— begin Available records —

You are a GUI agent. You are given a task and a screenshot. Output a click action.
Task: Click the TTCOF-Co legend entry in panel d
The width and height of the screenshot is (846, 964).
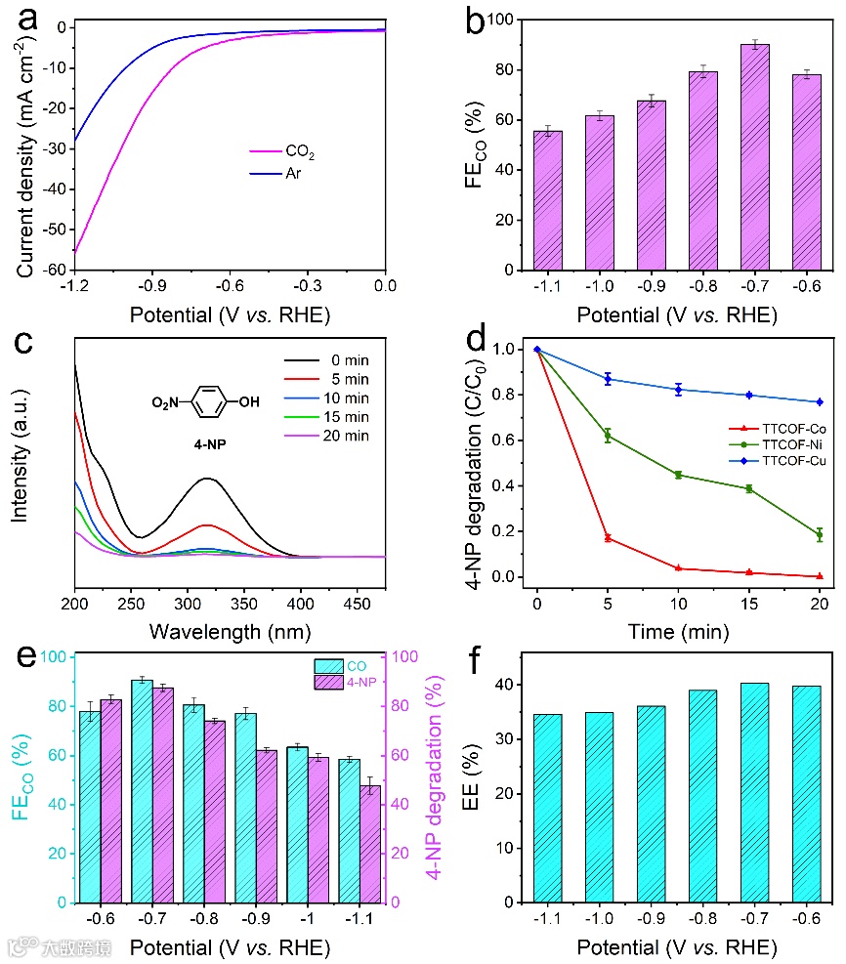782,428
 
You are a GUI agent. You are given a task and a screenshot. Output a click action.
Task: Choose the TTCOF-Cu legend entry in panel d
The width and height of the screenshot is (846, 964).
782,459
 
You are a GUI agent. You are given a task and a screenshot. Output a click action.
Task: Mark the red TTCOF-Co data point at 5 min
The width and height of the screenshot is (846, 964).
608,538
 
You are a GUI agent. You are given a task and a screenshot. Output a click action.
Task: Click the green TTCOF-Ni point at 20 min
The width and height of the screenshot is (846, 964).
820,535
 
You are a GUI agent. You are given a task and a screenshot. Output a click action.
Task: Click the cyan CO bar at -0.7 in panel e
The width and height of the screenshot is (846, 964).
142,791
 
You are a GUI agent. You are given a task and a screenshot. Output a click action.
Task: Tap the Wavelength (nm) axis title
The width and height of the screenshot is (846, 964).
231,632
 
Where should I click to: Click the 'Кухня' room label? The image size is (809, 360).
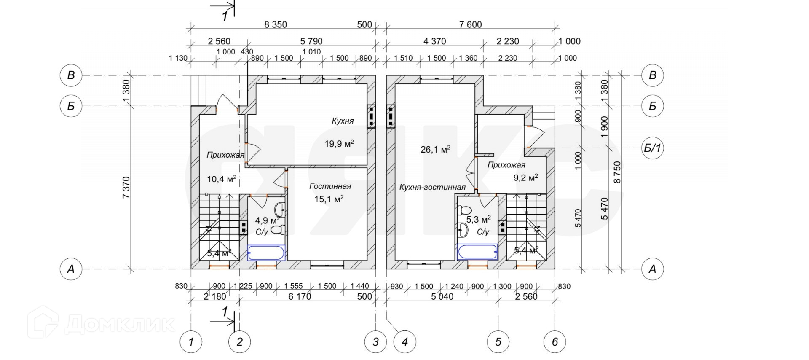(x=343, y=121)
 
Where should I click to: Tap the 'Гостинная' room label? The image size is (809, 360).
(x=330, y=186)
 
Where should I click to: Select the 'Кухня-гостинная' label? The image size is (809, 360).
(x=432, y=188)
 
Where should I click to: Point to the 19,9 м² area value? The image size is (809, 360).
(x=339, y=144)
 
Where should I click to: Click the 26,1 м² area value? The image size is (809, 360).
(x=436, y=149)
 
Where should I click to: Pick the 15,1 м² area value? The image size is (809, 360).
(x=329, y=199)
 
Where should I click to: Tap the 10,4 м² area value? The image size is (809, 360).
(x=222, y=179)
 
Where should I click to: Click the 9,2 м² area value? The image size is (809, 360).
(x=525, y=177)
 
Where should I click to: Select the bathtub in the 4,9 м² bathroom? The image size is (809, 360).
(x=266, y=253)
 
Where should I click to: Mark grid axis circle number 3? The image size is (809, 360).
(x=375, y=341)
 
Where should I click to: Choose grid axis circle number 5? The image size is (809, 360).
(x=498, y=341)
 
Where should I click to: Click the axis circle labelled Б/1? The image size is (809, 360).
(x=652, y=148)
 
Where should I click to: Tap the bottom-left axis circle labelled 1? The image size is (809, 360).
(x=191, y=341)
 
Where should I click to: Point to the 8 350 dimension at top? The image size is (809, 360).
(x=276, y=24)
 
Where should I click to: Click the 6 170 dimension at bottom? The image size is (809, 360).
(x=300, y=296)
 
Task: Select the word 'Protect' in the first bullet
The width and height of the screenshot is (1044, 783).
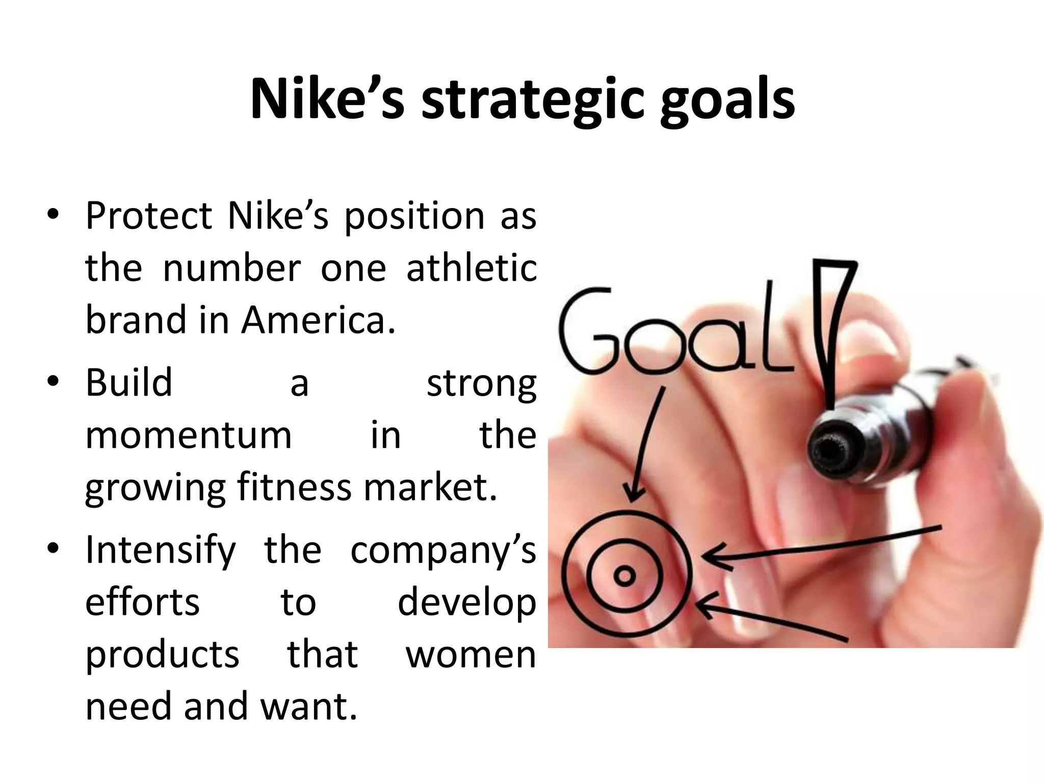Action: pyautogui.click(x=148, y=216)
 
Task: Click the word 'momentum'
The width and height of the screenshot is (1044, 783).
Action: pyautogui.click(x=189, y=435)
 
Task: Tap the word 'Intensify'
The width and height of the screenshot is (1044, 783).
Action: pyautogui.click(x=161, y=551)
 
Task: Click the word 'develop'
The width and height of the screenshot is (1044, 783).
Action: pyautogui.click(x=466, y=604)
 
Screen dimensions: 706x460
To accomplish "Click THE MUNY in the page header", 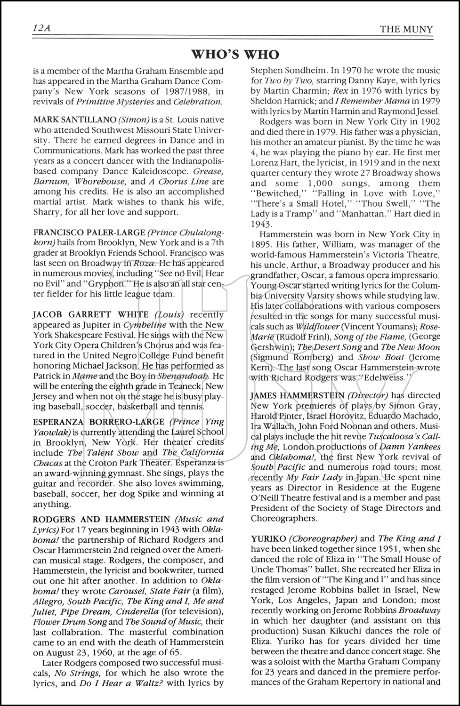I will point(406,29).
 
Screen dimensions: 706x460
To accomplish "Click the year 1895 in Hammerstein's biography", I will point(262,244).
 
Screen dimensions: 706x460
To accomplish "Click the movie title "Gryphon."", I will point(108,284).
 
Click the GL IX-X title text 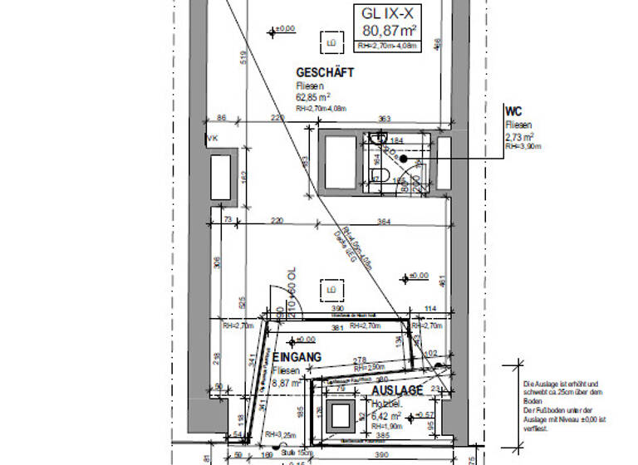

— end Available records —

_Directive_
Edit the material from the line containing "Where should I click to: Select the 'Кухня-гостинная'" down to the line containing "(x=300, y=296)", replacing "area value" with "area figure" and changing nothing else. Provide only those lines.

_Exercise output_
Where should I click to: Select the 'Кухня-гостинная' label? The image size is (809, 360).
(x=432, y=188)
 
Where should I click to: Point to the 19,9 м² area figure? The image size is (809, 360).
(x=339, y=144)
 
Where should I click to: Click the 26,1 м² area figure? The image size is (809, 360).
(x=436, y=149)
 
Where should I click to: Pick the 15,1 м² area figure? The image size is (809, 360).
(x=329, y=199)
 
Where should I click to: Tap the 10,4 м² area figure? The image size is (809, 360).
(x=222, y=179)
 
Where should I click to: Click the 9,2 м² area figure? The image size is (809, 360).
(x=525, y=177)
 
Where should I click to: Select the bathtub in the 4,9 м² bathroom? The image size is (809, 360).
(x=266, y=253)
 
Where should I click to: Mark grid axis circle number 3? The image size is (809, 360).
(x=375, y=341)
 
Where should I click to: Choose grid axis circle number 5? The image size is (809, 360).
(x=498, y=341)
 
Where should I click to: Click the axis circle labelled Б/1? The image size is (809, 360).
(x=652, y=148)
 
Where should I click to: Tap the bottom-left axis circle labelled 1? The image size is (809, 360).
(x=191, y=341)
 
Where should I click to: Point to the 8 350 dimension at top? The image size is (809, 360).
(x=276, y=24)
 
Where should I click to: Click the 6 170 dimension at bottom? The image size is (809, 360).
(x=300, y=296)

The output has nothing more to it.